Given request:
Can you reproduce these records line for line, with nothing changed?

[Extracted records]
###

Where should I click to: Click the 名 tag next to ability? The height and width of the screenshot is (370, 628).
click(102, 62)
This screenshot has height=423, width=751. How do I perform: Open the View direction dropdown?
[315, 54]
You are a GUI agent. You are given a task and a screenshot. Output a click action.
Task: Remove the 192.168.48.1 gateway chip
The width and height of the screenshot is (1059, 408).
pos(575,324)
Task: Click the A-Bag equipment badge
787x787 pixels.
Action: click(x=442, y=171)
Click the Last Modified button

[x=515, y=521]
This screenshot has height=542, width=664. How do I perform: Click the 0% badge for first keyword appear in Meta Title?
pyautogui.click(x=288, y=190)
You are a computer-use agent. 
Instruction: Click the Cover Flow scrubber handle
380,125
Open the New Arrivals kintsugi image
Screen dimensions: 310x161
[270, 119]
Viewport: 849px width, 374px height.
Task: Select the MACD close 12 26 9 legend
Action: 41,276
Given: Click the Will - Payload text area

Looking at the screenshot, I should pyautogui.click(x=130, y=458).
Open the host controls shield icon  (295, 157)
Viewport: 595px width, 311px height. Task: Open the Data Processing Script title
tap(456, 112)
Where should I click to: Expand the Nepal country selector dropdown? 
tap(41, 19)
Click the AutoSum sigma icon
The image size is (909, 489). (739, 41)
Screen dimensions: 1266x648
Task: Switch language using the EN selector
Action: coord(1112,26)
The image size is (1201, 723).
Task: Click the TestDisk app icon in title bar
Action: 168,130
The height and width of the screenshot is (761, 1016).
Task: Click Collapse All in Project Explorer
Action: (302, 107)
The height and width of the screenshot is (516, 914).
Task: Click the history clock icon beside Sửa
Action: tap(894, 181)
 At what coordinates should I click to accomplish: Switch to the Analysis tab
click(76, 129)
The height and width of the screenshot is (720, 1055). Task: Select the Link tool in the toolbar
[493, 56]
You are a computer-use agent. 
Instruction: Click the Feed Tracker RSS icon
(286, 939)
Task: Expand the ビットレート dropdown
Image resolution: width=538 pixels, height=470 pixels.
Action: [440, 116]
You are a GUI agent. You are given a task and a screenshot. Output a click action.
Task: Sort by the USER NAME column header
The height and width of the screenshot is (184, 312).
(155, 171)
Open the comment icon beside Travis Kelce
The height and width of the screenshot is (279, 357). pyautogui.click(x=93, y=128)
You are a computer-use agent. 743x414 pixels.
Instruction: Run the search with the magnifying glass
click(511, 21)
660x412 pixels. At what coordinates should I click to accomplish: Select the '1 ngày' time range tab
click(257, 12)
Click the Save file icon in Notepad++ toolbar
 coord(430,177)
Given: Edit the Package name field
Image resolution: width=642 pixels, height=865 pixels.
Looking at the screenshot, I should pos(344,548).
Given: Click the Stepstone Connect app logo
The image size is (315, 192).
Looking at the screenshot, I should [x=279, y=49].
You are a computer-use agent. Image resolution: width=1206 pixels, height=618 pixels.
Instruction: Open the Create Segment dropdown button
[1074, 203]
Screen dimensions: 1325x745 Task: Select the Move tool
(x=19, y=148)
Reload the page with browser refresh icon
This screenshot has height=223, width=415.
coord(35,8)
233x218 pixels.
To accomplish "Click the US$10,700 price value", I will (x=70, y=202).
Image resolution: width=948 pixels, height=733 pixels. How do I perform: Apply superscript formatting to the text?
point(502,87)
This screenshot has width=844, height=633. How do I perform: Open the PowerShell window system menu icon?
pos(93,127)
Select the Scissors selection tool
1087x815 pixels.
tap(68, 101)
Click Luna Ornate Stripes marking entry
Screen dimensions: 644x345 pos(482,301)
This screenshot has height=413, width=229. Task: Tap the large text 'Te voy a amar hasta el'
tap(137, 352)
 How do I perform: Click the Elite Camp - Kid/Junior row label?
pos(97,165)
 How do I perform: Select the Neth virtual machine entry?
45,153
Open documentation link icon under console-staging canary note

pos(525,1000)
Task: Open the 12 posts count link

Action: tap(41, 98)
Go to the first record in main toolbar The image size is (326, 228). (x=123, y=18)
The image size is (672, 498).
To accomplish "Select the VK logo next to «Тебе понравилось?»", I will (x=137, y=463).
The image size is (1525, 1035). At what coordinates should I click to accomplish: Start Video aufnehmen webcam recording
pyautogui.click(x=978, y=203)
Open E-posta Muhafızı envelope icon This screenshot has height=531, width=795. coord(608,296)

###

Completed task:
Where should I click to: Click the 名 tag next to ability? The height and width of the screenshot is (370, 628).
click(102, 62)
This screenshot has height=423, width=751. How do I perform: Open the View direction dropdown?
[315, 54]
You are a GUI agent. You are given a task and a screenshot. Output a click action.
Task: Remove the 192.168.48.1 gateway chip
The width and height of the screenshot is (1059, 408).
pos(575,324)
Task: Click the A-Bag equipment badge
787x787 pixels.
Action: click(x=442, y=171)
Click the Last Modified button

[x=515, y=521]
This screenshot has height=542, width=664. How do I perform: Click the 0% badge for first keyword appear in Meta Title?
pyautogui.click(x=288, y=190)
You are a computer-use agent. 
Instruction: Click the Cover Flow scrubber handle
380,125
Open the New Arrivals kintsugi image
Screen dimensions: 310x161
[270, 119]
Viewport: 849px width, 374px height.
Task: Select the MACD close 12 26 9 legend
Action: 41,276
Given: Click the Will - Payload text area

Looking at the screenshot, I should pyautogui.click(x=130, y=458).
Open the host controls shield icon  (295, 157)
Viewport: 595px width, 311px height. Task: Open the Data Processing Script title
tap(456, 112)
Where should I click to: Expand the Nepal country selector dropdown? 
tap(41, 19)
Click the AutoSum sigma icon
The image size is (909, 489). (739, 41)
Screen dimensions: 1266x648
Task: Switch language using the EN selector
Action: coord(1112,26)
The image size is (1201, 723).
Task: Click the TestDisk app icon in title bar
Action: 168,130
The height and width of the screenshot is (761, 1016).
Task: Click Collapse All in Project Explorer
Action: (302, 107)
The height and width of the screenshot is (516, 914).
Task: Click the history clock icon beside Sửa
Action: tap(894, 181)
 At what coordinates should I click to accomplish: Switch to the Analysis tab
click(76, 129)
The height and width of the screenshot is (720, 1055). Task: Select the Link tool in the toolbar
[493, 56]
You are a computer-use agent. 
Instruction: Click the Feed Tracker RSS icon
(286, 939)
Task: Expand the ビットレート dropdown
Image resolution: width=538 pixels, height=470 pixels.
Action: [440, 116]
You are a GUI agent. You are given a task and a screenshot. Output a click action.
Task: Sort by the USER NAME column header
The height and width of the screenshot is (184, 312).
(155, 171)
Open the comment icon beside Travis Kelce
The height and width of the screenshot is (279, 357). pyautogui.click(x=93, y=128)
You are a computer-use agent. 743x414 pixels.
Instruction: Run the search with the magnifying glass
click(511, 21)
660x412 pixels. At what coordinates should I click to accomplish: Select the '1 ngày' time range tab
click(257, 12)
Click the Save file icon in Notepad++ toolbar
 coord(430,177)
Given: Edit the Package name field
Image resolution: width=642 pixels, height=865 pixels.
Looking at the screenshot, I should pos(344,548).
Given: Click the Stepstone Connect app logo
The image size is (315, 192).
Looking at the screenshot, I should [x=279, y=49].
You are a computer-use agent. Image resolution: width=1206 pixels, height=618 pixels.
Instruction: Open the Create Segment dropdown button
[1074, 203]
Screen dimensions: 1325x745 Task: Select the Move tool
(x=19, y=148)
Reload the page with browser refresh icon
This screenshot has height=223, width=415.
coord(35,8)
233x218 pixels.
To accomplish "Click the US$10,700 price value", I will (x=70, y=202).
Image resolution: width=948 pixels, height=733 pixels. How do I perform: Apply superscript formatting to the text?
point(502,87)
This screenshot has width=844, height=633. How do I perform: Open the PowerShell window system menu icon?
pos(93,127)
Select the Scissors selection tool
1087x815 pixels.
tap(68, 101)
Click Luna Ornate Stripes marking entry
Screen dimensions: 644x345 pos(482,301)
This screenshot has height=413, width=229. Task: Tap the large text 'Te voy a amar hasta el'
tap(137, 352)
 How do I perform: Click the Elite Camp - Kid/Junior row label?
pos(97,165)
 How do I perform: Select the Neth virtual machine entry?
45,153
Open documentation link icon under console-staging canary note

pos(525,1000)
Task: Open the 12 posts count link

Action: tap(41, 98)
Go to the first record in main toolbar The image size is (326, 228). (x=123, y=18)
The image size is (672, 498).
To accomplish "Select the VK logo next to «Тебе понравилось?»", I will (x=137, y=463).
The image size is (1525, 1035). At what coordinates should I click to accomplish: Start Video aufnehmen webcam recording
pyautogui.click(x=978, y=203)
Open E-posta Muhafızı envelope icon This screenshot has height=531, width=795. coord(608,296)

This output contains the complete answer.